§ **INSTRUCTIONS FOR THE TASK**: Copy the records below word for word, keeping every line as it stands.

§ **EXCERPTED DATA**:
--------
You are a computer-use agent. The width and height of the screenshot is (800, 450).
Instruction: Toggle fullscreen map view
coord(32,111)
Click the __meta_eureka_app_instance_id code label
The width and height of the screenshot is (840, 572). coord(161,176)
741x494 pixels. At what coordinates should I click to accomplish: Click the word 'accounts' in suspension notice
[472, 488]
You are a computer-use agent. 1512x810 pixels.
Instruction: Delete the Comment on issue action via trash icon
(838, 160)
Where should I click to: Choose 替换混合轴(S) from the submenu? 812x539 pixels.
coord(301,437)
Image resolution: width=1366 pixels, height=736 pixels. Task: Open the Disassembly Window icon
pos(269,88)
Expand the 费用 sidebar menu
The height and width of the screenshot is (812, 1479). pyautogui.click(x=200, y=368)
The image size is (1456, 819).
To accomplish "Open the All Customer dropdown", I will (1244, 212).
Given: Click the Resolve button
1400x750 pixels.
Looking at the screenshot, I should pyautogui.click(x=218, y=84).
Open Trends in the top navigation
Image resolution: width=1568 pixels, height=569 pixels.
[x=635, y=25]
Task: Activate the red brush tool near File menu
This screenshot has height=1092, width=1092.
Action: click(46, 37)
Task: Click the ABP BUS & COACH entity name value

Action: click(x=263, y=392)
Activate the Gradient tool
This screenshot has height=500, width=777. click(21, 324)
--------
§ **WRITTEN RESPONSE**:
You are a computer-use agent. The width and height of the screenshot is (800, 450).
Instruction: Toggle fullscreen map view
coord(32,111)
Click the __meta_eureka_app_instance_id code label
The width and height of the screenshot is (840, 572). coord(161,176)
741x494 pixels. At what coordinates should I click to accomplish: Click the word 'accounts' in suspension notice
[472, 488]
You are a computer-use agent. 1512x810 pixels.
Instruction: Delete the Comment on issue action via trash icon
(838, 160)
Where should I click to: Choose 替换混合轴(S) from the submenu? 812x539 pixels.
coord(301,437)
Image resolution: width=1366 pixels, height=736 pixels. Task: Open the Disassembly Window icon
pos(269,88)
Expand the 费用 sidebar menu
The height and width of the screenshot is (812, 1479). pyautogui.click(x=200, y=368)
The image size is (1456, 819).
To accomplish "Open the All Customer dropdown", I will (1244, 212).
Given: Click the Resolve button
1400x750 pixels.
Looking at the screenshot, I should pyautogui.click(x=218, y=84).
Open Trends in the top navigation
Image resolution: width=1568 pixels, height=569 pixels.
[x=635, y=25]
Task: Activate the red brush tool near File menu
This screenshot has height=1092, width=1092.
Action: click(46, 37)
Task: Click the ABP BUS & COACH entity name value

Action: click(x=263, y=392)
Activate the Gradient tool
This screenshot has height=500, width=777. click(21, 324)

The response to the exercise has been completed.